Ten Year Bond Breakout!
Borrowing costs are going up, and this chart says they’re going up a lot – like 200 basis points within the next year or so on mortgages and 10yr Treasuries.
Key to the thesis of Bernanke (and essentially everyone else) that this “V-shaped” recovery could take hold and be sustainable – instead of being a false dawn – is the premise that mortgage rates would behave.
Bernanke’s thesis, in fact was that he could cap 30 year money at 4% or less to prevent home price devaluation.
Well, now the 10 year bond is back where it was before the collapse. That’s good, right? Well, not really – because it means that 30 year money (mortgages) will start backing up shortly and prices on existing Fannie and Freddie (along with other long-duration) paper will start falling.
The target on this breakout of the inverted head-and-shoulders is 6% on the ten year treasury, and approximately 7% on 30 year mortgages. As of today’s pricing (about 5% on that same money) we can back into the home price impact quite simply; the hypothetical $200,000 house will be devalued to $161,644.55.
That is, the same payment that today pays down a $200,000 mortgage will only pay down a $161,644.55 one.
The time on the full expression of this target is one to two years hence, although it can occur sooner. The reliability of this sort of pattern is extremely high, and remains valid conditionally even with a drop back to 3%, and is not invalidated unless the ten year were to get down to 2.03%. Neither is likely.

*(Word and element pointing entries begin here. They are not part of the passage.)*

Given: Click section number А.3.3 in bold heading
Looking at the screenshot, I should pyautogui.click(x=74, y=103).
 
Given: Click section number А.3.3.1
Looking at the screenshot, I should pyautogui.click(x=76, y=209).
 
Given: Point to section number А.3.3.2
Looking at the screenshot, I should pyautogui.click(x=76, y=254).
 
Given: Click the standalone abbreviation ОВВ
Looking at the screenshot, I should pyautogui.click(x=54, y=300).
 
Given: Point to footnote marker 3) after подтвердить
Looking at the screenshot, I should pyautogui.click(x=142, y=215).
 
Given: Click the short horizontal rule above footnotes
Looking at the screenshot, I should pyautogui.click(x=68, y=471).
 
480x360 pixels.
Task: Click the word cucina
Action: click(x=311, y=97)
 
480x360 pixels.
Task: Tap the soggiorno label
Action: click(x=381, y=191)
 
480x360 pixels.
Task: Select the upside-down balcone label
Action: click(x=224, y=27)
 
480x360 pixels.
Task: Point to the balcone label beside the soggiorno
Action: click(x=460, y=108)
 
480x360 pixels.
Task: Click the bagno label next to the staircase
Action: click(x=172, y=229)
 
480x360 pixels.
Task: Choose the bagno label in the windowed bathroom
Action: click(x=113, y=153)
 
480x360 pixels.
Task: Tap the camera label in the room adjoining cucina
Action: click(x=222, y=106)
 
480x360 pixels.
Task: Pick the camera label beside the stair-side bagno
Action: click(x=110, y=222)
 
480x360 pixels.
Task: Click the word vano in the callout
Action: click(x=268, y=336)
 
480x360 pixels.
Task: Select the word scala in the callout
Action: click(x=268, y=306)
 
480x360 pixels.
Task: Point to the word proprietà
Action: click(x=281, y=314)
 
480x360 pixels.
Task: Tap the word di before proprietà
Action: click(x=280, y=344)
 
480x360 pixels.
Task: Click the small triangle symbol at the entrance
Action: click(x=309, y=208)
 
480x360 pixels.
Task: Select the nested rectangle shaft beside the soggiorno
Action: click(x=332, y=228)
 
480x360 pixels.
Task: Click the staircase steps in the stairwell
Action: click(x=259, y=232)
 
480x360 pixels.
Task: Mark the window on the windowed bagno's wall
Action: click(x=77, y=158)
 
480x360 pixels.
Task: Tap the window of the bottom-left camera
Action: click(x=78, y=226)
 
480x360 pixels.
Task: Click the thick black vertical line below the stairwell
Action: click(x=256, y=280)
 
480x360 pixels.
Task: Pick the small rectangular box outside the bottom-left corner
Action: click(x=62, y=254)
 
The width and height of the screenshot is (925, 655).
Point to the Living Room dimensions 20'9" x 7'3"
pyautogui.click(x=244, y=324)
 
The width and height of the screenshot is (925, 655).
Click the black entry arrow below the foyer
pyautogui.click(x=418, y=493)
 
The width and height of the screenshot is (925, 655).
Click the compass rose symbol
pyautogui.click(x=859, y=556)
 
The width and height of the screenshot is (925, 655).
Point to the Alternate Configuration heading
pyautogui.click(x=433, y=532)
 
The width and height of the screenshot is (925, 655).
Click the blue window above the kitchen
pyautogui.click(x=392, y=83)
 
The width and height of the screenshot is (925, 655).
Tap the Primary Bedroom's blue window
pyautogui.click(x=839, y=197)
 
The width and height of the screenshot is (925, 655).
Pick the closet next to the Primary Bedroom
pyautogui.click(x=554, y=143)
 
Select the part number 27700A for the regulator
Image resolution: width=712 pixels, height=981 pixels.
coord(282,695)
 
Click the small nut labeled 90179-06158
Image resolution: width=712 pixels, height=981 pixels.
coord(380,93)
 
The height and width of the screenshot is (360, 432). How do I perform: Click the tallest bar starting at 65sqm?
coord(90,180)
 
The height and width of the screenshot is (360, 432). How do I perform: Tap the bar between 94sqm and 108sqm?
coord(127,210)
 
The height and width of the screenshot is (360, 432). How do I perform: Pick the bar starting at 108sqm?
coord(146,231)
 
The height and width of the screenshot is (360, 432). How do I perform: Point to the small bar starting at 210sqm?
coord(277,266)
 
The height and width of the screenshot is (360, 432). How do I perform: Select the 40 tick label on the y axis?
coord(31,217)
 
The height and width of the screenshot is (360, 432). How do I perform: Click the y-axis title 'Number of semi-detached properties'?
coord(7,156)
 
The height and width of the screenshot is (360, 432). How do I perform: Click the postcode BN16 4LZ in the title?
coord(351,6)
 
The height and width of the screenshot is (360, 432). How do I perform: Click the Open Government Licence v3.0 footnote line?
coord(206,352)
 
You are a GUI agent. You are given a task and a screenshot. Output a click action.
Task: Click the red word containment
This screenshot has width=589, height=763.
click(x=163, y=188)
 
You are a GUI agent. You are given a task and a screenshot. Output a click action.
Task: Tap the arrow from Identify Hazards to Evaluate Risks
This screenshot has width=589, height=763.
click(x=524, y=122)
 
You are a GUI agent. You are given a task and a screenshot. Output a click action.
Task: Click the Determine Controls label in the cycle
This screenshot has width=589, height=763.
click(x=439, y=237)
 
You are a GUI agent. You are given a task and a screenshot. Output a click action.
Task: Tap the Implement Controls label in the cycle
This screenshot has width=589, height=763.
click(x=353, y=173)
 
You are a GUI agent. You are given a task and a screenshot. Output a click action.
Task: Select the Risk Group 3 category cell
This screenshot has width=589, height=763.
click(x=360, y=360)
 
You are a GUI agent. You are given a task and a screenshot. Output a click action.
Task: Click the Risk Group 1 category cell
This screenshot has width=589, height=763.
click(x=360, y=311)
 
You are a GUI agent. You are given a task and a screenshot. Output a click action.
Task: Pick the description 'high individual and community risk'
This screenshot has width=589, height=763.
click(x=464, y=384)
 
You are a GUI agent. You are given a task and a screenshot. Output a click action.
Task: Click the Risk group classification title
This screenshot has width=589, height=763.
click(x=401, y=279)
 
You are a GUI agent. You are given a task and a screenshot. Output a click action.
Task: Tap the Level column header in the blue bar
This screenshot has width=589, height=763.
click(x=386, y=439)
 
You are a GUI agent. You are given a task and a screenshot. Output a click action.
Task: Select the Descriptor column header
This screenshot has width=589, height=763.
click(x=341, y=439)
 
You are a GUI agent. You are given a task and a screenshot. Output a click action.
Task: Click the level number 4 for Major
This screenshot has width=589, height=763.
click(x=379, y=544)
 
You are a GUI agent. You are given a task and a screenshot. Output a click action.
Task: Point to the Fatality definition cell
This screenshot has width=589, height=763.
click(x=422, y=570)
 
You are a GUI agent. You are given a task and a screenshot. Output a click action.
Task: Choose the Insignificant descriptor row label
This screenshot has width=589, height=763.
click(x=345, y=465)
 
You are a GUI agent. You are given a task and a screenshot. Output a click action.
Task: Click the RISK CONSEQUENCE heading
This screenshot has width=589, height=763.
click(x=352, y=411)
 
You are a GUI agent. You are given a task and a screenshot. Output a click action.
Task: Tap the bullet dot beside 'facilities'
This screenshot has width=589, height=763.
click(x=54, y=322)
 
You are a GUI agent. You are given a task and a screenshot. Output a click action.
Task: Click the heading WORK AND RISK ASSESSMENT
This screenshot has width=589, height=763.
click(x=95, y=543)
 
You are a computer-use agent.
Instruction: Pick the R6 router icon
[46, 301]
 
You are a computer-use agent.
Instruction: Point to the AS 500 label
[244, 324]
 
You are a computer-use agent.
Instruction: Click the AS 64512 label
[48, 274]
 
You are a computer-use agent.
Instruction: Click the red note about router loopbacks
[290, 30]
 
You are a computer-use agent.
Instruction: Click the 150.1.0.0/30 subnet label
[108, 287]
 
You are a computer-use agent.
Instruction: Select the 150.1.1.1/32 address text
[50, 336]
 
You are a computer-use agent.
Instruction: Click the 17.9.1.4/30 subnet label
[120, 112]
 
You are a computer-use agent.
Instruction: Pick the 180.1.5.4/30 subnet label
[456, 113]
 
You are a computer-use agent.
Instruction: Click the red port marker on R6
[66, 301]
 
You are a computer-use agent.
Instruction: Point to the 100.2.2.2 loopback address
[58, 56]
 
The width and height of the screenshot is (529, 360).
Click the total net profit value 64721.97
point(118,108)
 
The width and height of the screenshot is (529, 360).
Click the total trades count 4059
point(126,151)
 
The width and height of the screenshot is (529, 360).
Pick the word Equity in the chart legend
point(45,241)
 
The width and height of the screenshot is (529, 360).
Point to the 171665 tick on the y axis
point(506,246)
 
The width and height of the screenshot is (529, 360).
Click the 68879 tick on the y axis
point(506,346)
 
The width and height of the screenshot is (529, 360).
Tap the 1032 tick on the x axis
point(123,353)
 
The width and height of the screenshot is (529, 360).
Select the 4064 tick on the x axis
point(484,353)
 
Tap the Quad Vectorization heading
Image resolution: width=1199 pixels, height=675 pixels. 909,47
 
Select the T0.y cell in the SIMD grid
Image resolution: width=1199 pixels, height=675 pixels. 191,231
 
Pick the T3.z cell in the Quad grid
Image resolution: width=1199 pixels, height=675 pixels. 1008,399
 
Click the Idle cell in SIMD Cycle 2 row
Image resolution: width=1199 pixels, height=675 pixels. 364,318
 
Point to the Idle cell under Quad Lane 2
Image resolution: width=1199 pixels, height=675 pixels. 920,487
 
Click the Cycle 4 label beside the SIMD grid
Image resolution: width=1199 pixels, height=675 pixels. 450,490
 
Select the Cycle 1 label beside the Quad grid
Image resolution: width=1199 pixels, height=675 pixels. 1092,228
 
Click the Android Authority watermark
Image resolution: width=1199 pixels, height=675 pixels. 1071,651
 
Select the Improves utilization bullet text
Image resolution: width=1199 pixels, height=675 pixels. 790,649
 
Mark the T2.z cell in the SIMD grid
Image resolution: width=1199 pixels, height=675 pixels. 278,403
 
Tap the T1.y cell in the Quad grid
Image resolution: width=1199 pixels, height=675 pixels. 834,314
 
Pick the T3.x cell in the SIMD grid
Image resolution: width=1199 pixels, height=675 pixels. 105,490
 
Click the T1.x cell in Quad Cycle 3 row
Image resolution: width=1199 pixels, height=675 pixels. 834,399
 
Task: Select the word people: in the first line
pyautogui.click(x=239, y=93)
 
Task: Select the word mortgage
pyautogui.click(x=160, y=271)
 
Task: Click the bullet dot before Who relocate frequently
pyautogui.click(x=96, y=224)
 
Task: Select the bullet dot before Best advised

The entire premise of the so-called “recovery” not only requires stabilization of the housing market but a resumption in home price appreciation. With the cost of mortgage money nearly-certain to rise toward the 7% range over the next year this is simply impossible.
The market will not ignore this for long, once it begins to express itself in actual rates and prices – and it will.
If you’re one of the trapped underwater homeowners who as of today has an opportunity to short-sale your house, take it – while it still is available.
Consider that The Fed is holding a literal trillion of this paper which is likely to come under extreme valuation pressures as rates back up.
Additionally, the sentiment in the market today is positively giddy – those who claim that retail is “not in” need to look at the ISE index, which hit an all time high today. That’s all retail call buyers – they sure are “in”, and now the shears can come out of the drawer.
Parabolic moves like this always go further than you’d expect or believe possible. But the math always wins, and the sort of rate environment we’re seeing now is quite similar to what happened in 1987.
No, this is not predicting a 1987-style crash – at least not today or tomorrow. But with both rates and oil headed up hard the effective tax this presents to the economy is going to hit home immediately and hard, with no evidence that this very same backup in oil is in commodities generally (look at wheat lately?)
That’s not inflation, it’s financial speculation in a blow-off top.
Real job creation and a healthier economy? We’ll see.